Divided in mind, even whilst almost obsessed, Richard found no respite. At times he was disgusted with himself. What should he have to do with such people? It seemed to him at times that he had placed himself at the mercy of the unreason of two probably inexcusable and needlessly contentious peasants. Of course, he was not compelled to have anything to do with them. No matter what happened, he could refuse to stir, and even Ada scarcely could blame him.

But he knew only too well that he would feel obliged to redeem his words, or at least do his best to discover where the rights or wrongs of the matter lay. For once having begun any enterprise, he was fatally constituted to follow it through to finality. Otherwise he should have been far away at that moment.

Richard Milne’s dissatisfaction had spread to include all things without and within him; no longer was he simply rankling with the irony of the thwarted male. Every move he made drew him further into an irrelevant maze. He wondered whether it would not be just as wise to resort to extreme measures – elope with Ada Lethen, carry her off if necessary, or take himself away for ever. Yet, as he kept telling himself, he had only to think of the woman herself to know the futility of any course which might occur to him. It seemed that the perfections with which she had been endowed in his mind made part of her inaccessibility, so that he could not “think success,” in the locution of inspired commerce.
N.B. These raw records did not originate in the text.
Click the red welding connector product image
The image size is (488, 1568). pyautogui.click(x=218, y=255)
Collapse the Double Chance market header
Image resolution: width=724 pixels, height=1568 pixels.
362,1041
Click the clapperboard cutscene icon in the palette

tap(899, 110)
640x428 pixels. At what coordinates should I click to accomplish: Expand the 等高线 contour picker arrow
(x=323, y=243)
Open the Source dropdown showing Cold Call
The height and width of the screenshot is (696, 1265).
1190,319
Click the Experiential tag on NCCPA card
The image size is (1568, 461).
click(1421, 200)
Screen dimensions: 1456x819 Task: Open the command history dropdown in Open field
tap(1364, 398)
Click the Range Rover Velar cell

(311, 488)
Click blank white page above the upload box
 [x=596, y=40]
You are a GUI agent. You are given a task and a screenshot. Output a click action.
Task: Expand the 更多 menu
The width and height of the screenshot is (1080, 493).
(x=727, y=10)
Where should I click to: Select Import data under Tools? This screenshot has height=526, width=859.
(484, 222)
Yet it would have been the logical outcome of his earlier mood, intensified by its own momentum, or aggravated by any mere catastrophe, to take drastic measures. The night of that very day he had come to conclusions with Carson he had felt with elation that anything was possible. But that was past. He could do nothing, really, not even think effectually – but wait, and that not patiently. He was inclined to blame his own mind and hers, intricate mechanisms constructed for purposes futile, pathetically ridiculous and grandiose.